Brave Step is innovative in the way that it provides personalized approaches of care for survivors, depending on where they are on their path. “A lot of organizations offer a one-size-fits-all model that works for some, but we can’t do that. We believe we can’t serve people with a one-size-fits-all because we all entered [this journey] at a different place,” explained Emerick.
Core to Brave Step’s model is its inclusivity to all adult individuals impacted by sexual abuse. This organization focuses on the survivors, loved ones and the community to educate about the impacts of abuse and provide help to all affected. This helps strengthen understanding among loved ones and eventually leads to a strong support system to help survivors take those brave next steps. Taking brave steps is scary, but for Emerick, that scariness is alleviated by a supportive husband.

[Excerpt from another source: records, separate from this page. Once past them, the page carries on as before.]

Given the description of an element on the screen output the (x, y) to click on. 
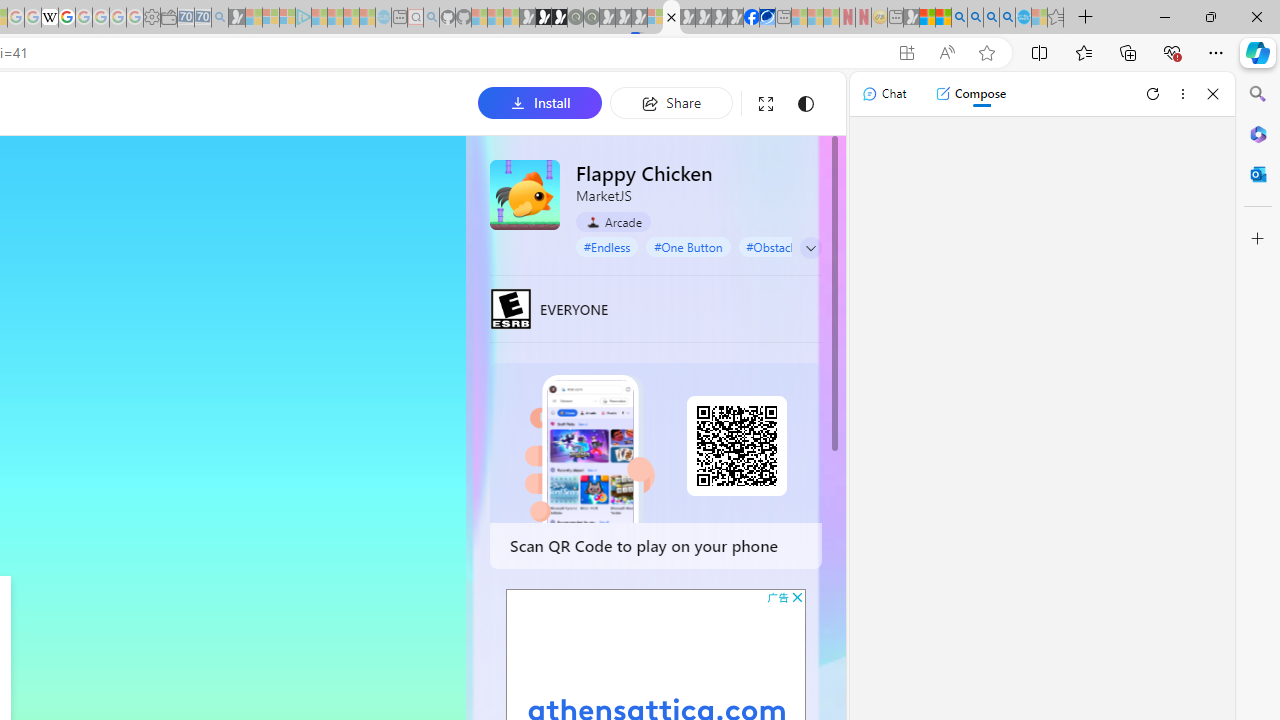
EVERYONE (511, 308)
AirNow.gov (767, 17)
Install (540, 102)
Target page - Wikipedia (49, 17)
Given the description of an element on the screen output the (x, y) to click on. 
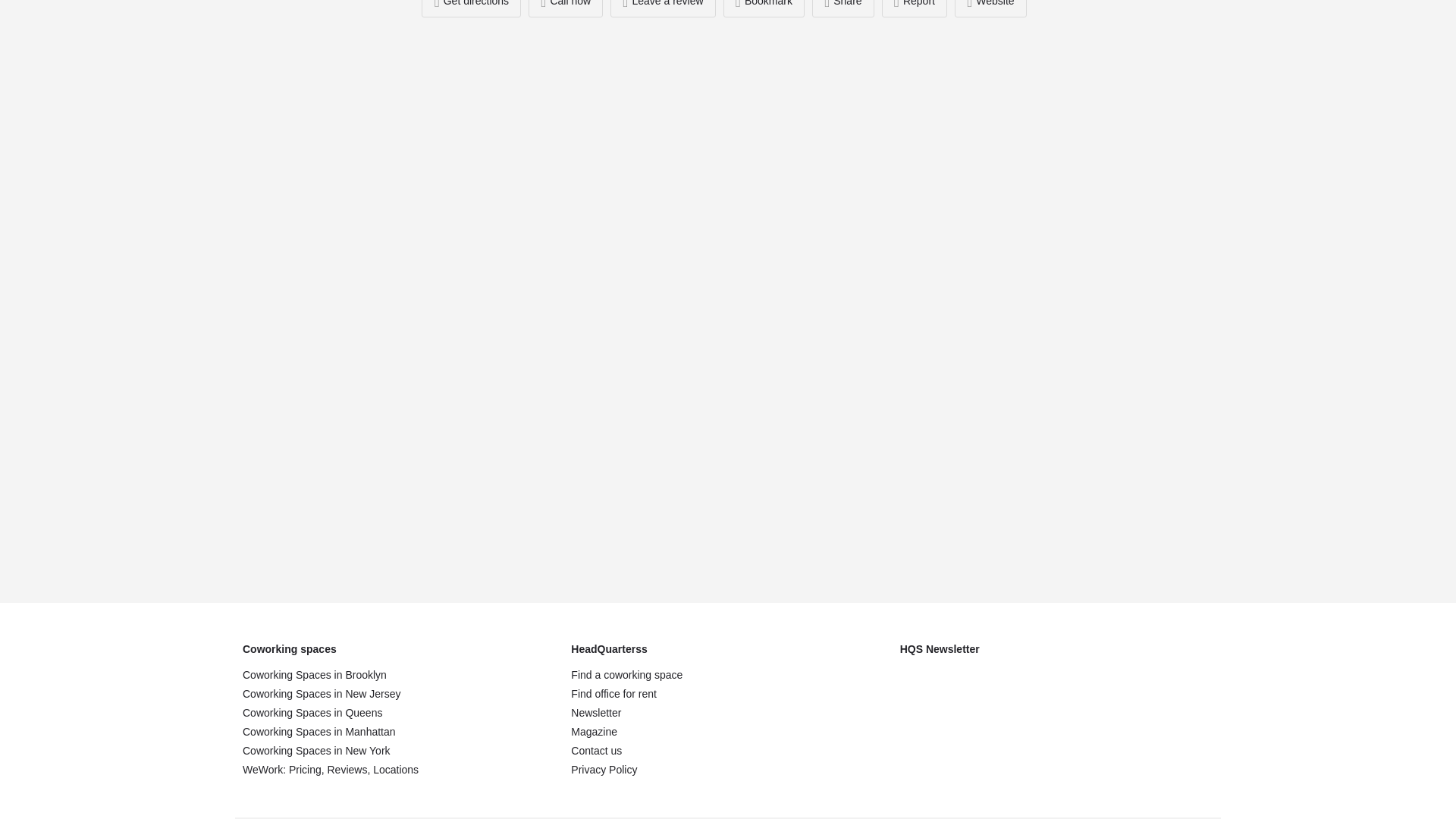
Call now (565, 8)
Get directions (471, 8)
Share (843, 8)
Leave a review (662, 8)
Bookmark (764, 8)
Website (990, 8)
Report (914, 8)
Given the description of an element on the screen output the (x, y) to click on. 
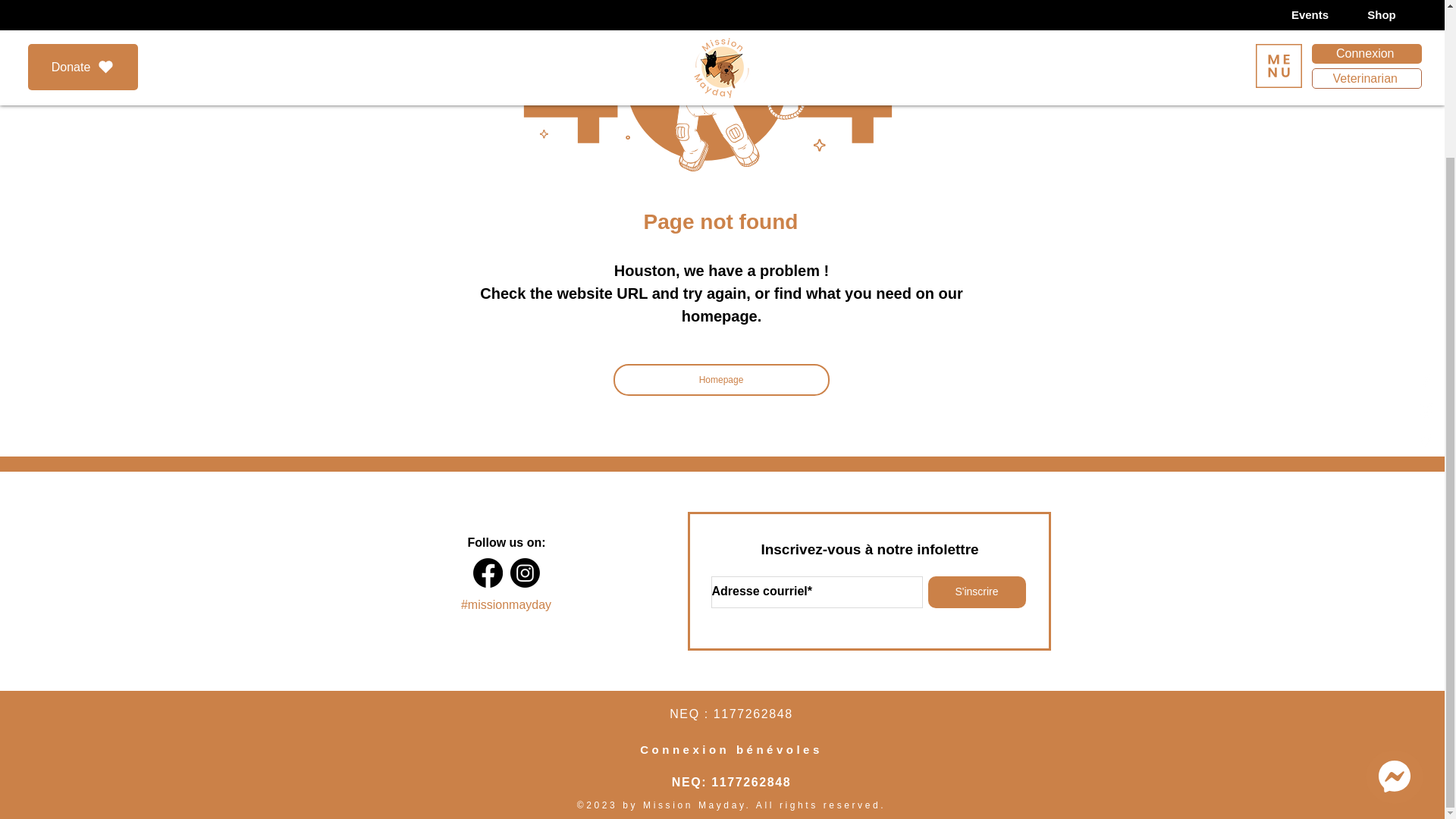
S'inscrire (977, 592)
Homepage (720, 379)
Given the description of an element on the screen output the (x, y) to click on. 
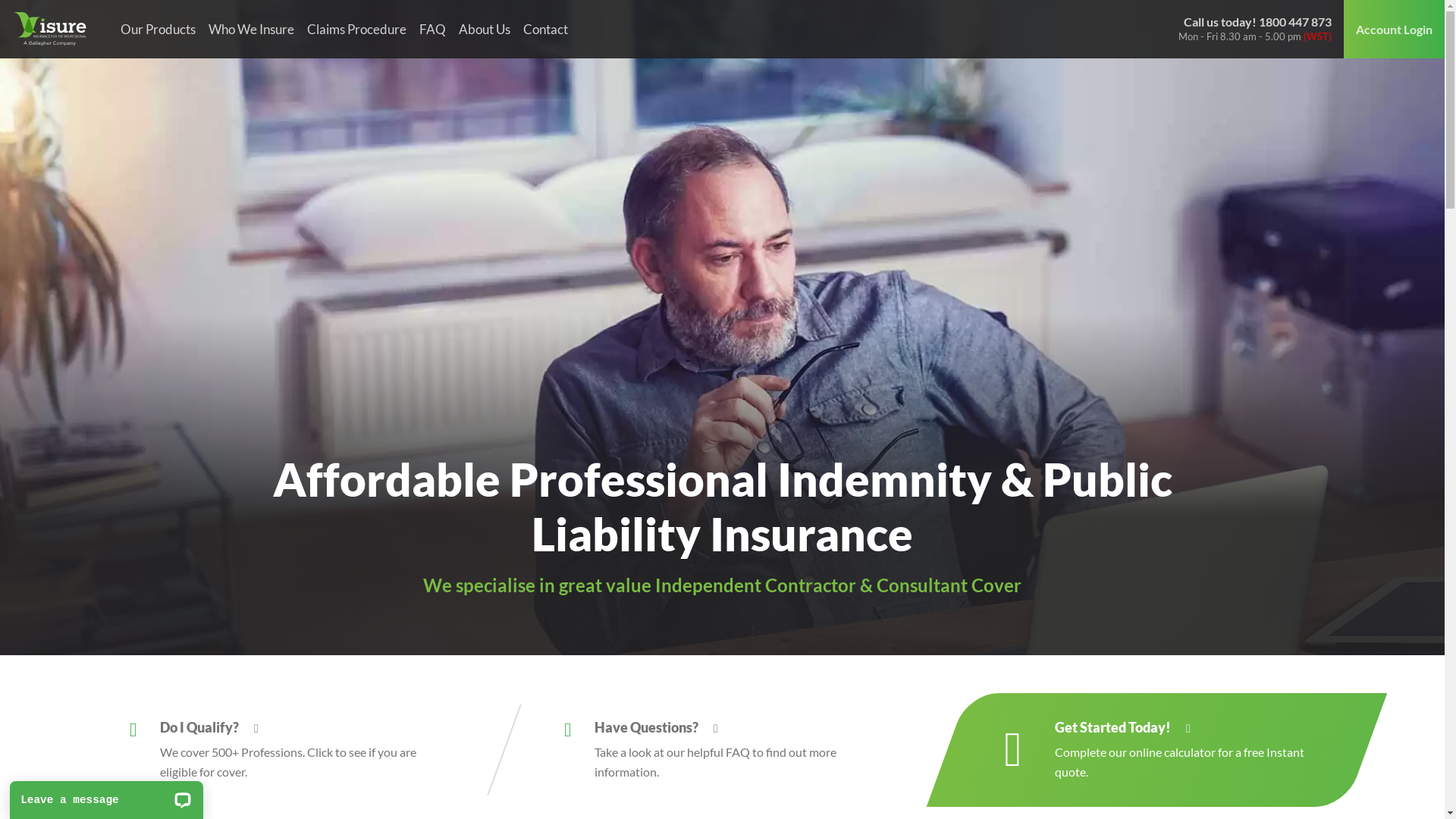
Call us today! 1800 447 873 Element type: text (1257, 20)
About Us Element type: text (483, 29)
FAQ Element type: text (431, 29)
Contact Element type: text (545, 29)
Our Products Element type: text (157, 29)
Account Login Element type: text (1393, 29)
Claims Procedure Element type: text (356, 29)
Who We Insure Element type: text (250, 29)
Given the description of an element on the screen output the (x, y) to click on. 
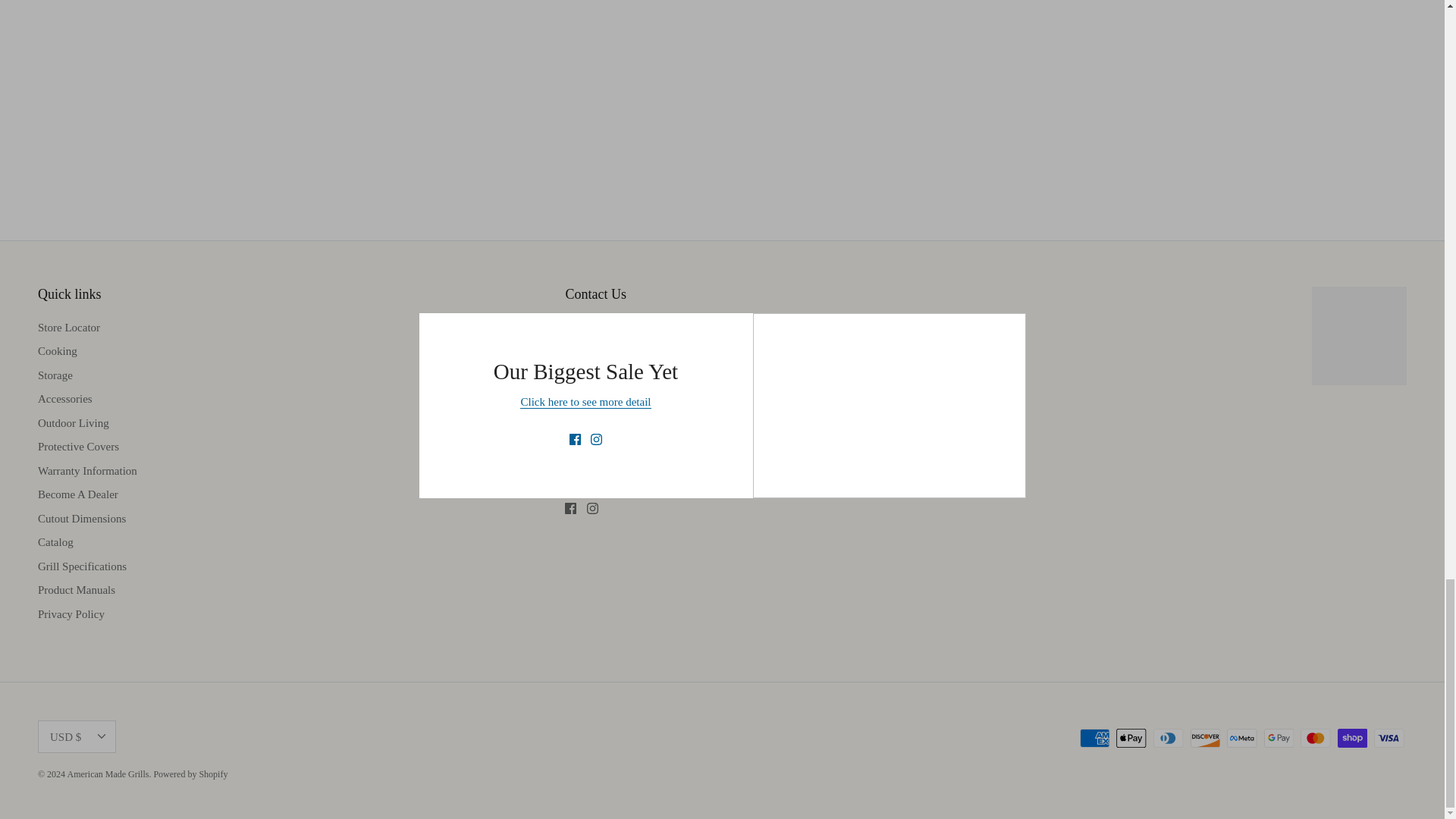
Diners Club (1168, 737)
Shop Pay (1352, 737)
Mastercard (1315, 737)
Google Pay (1278, 737)
Contact (600, 357)
Apple Pay (1130, 737)
Visa (1388, 737)
Instagram (592, 508)
Down (100, 735)
Meta Pay (1241, 737)
Discover (1205, 737)
American Express (1094, 737)
Facebook (570, 508)
Given the description of an element on the screen output the (x, y) to click on. 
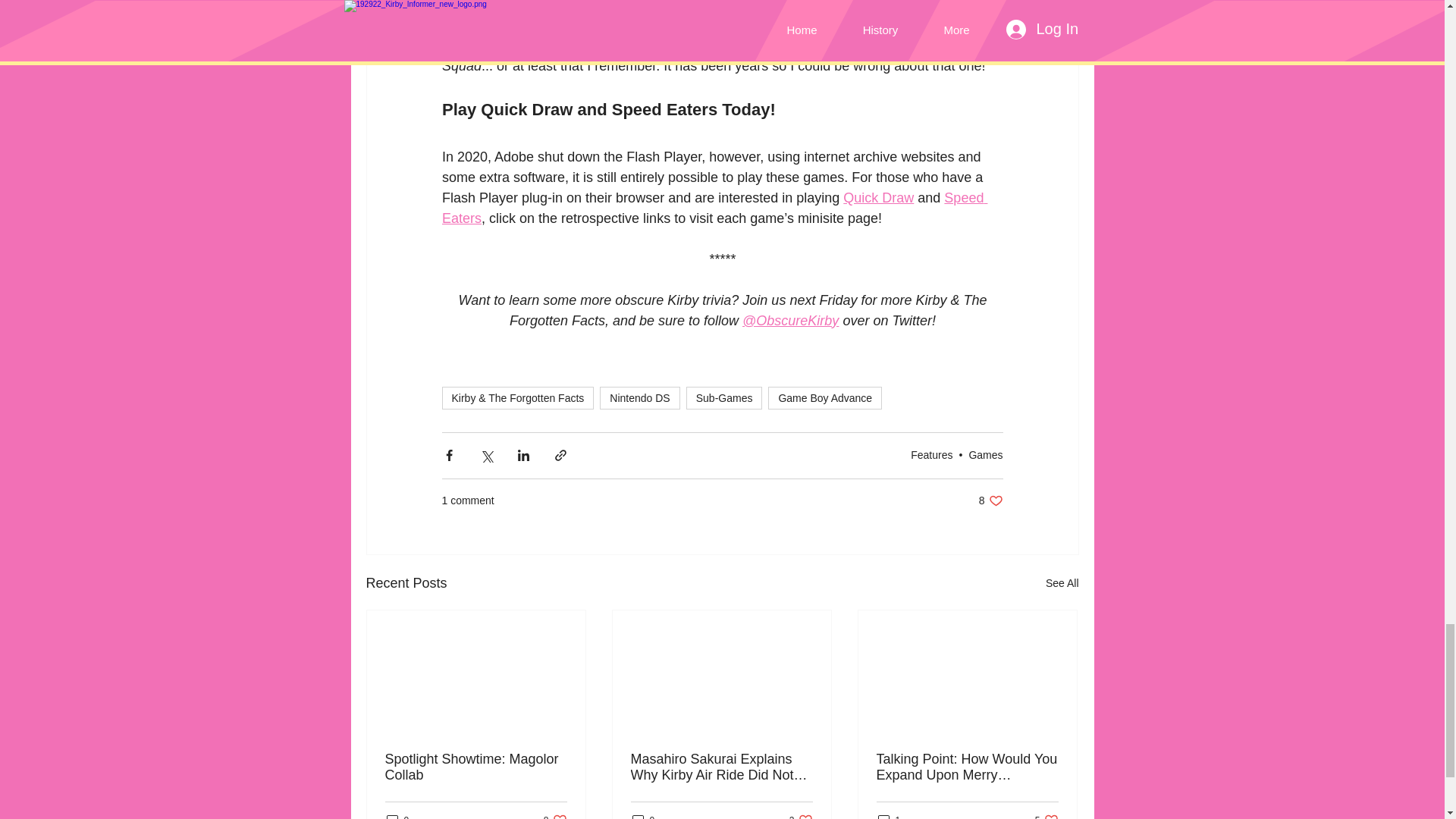
Speed Eaters (800, 816)
0 (714, 208)
Sub-Games (1046, 816)
Talking Point: How Would You Expand Upon Merry Magoland? (643, 816)
Game Boy Advance (723, 397)
Quick Draw (967, 766)
Games (825, 397)
Given the description of an element on the screen output the (x, y) to click on. 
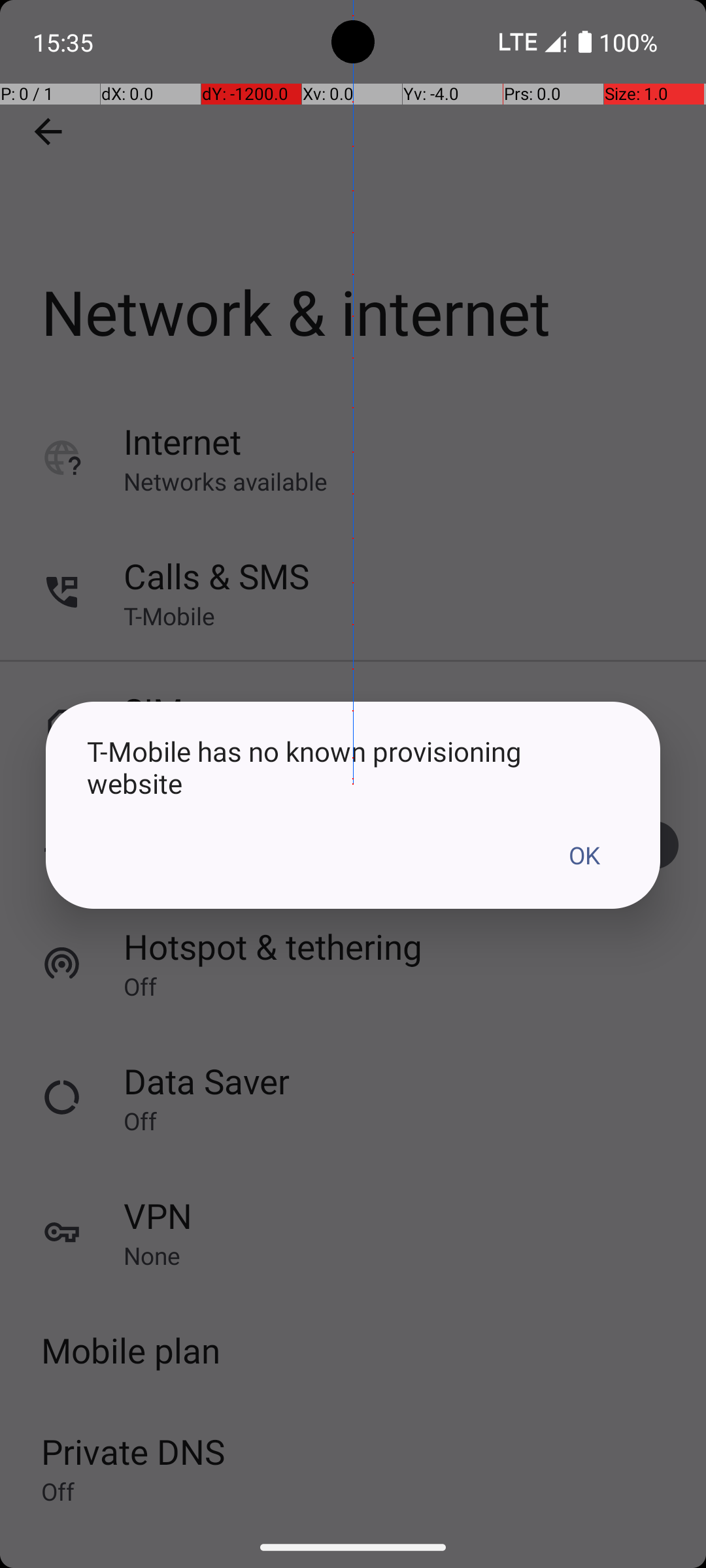
T-Mobile has no known provisioning website Element type: android.widget.TextView (352, 766)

Emerick constantly thinks about the future and how Brave Step will grow. To her, it is crucial that this organization be sustainable and built to last the test of time. To meet that need, Emerick applied to be a part of CULTIVATE. She did so because after years of running her own business, Emerick realized that she needed to learn how to run a nonprofit. From there, she needed the support to build a sustainable, successful organization.
“We’re going from an infant to a toddler and then by the end of this year, I think we’ll be a teenager,” quipped Emerick with a chuckle.
Brave Step currently serves eight counties; nearly 70 percent of those clients are Mecklenburg County residents. Emerick’s ultimate goal is to reduce the impact of sexual abuse on a large scale, wider than one state. While she aims to expand the scope of the organization beyond North Carolina in the future, her current goal for the year is to continue transforming and “growing up.”
“I knew that CULTIVATE was where we needed to go to learn how to build a foundation that would help us to last the next 20 years,” she shares.
Though she admits there’s still so much to learn, Emerick is quick to note that CULTIVATE provided the support to dream bigger and plan for growth with specific strategies. Even more so though, CULTIVATE inspired confidence in herself as a nonprofit leader.
“I feel like CULTIVATE is not only making our organization stronger,” shared Emerick. “But it’s also making me stronger to help people, and that’s huge.”